All of this is evidence of what psychologist Pamela Paresky calls the “apocalyptic” approach to politics that increasingly typifies today’s progressivism. “It is an apocalyptic view, not a liberal one, that rejects redemption and forgiveness in favor of condemnation and excommunication,” she writes in Psychology Today. “It is an apocalyptic perspective, not a liberal one, that sees the world as needing to be destroyed and replaced rather than improved and perfected.”

Stephens discovered that apocalyptic approach to politics first-hand when he joined the Times in 2017: Times Columnist Blasted By “Nasty Left” For Climate Change Piece.

“After 20 months of being harangued by bullying Trump supporters, I’m reminded that the nasty left is no different. Perhaps worse,” Stephens tweeted Friday afternoon, as the hateful messages kept rolling in.

“Go eat dog d—s,” fumed one Twitter user.

“When is the Times going to get rid of you?” another asked.

Stephens even managed to tick off fellow journalists.

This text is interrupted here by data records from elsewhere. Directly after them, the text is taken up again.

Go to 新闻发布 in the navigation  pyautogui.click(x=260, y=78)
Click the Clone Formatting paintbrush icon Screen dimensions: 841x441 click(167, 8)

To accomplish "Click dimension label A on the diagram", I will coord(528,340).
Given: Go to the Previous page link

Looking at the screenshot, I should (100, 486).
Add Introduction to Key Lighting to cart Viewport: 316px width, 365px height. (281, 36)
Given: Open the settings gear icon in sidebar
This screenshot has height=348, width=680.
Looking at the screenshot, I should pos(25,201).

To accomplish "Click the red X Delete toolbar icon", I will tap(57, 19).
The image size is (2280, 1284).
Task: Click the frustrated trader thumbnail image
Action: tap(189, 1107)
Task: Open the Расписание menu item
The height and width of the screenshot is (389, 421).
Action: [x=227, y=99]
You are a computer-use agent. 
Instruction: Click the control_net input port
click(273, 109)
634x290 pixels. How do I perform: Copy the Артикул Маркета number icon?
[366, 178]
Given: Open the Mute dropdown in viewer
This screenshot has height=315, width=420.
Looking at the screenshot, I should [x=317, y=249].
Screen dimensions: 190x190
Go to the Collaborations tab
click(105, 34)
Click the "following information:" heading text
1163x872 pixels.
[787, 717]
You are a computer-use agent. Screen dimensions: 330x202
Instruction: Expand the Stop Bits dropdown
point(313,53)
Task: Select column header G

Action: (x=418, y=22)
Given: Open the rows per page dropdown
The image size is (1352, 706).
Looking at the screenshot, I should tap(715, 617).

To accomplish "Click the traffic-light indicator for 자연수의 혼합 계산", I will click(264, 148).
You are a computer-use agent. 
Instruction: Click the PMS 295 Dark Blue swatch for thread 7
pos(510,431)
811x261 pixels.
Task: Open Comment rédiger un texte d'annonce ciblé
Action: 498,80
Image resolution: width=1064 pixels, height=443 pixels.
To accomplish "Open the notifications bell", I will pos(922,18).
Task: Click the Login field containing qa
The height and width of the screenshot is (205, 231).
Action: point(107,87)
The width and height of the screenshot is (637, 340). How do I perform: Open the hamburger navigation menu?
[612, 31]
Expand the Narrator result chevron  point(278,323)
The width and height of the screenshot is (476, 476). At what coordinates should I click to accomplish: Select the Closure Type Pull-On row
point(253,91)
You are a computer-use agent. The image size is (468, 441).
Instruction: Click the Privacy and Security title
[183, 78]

“You’re a s–thead. a crybaby lil f–kin weenie. a massive twat too,” tweeted Libby Watson, staff writer at Gizmodo.

“I’m gonna lose my mind,” seethed Eve Peyser, politics writer at Vice.

“The ideas ppl like @BretStephensNYT espouse are violently hateful & should not be given a platform by @NYTimes,” she said.

In the column, Stephens never states that he believes climate change is a farce. He simply asserts that people should look at claims from both supporters and deniers, in the attempt to get all the facts.

But the exposure to the social media equivalent of the Maoist struggle session may have changed Stephens’ mind on at least one topic dear to the left, causing one of the Times’ token faux-cons to go from supporting concealed carry in 2016 when he was still with the Wall Street Journal, to writing the following year, “Repeal the Second Amendment. I have never understood the conservative fetish for the Second Amendment.”

G.K. Chesterton has a fence he’d like to show Stephens.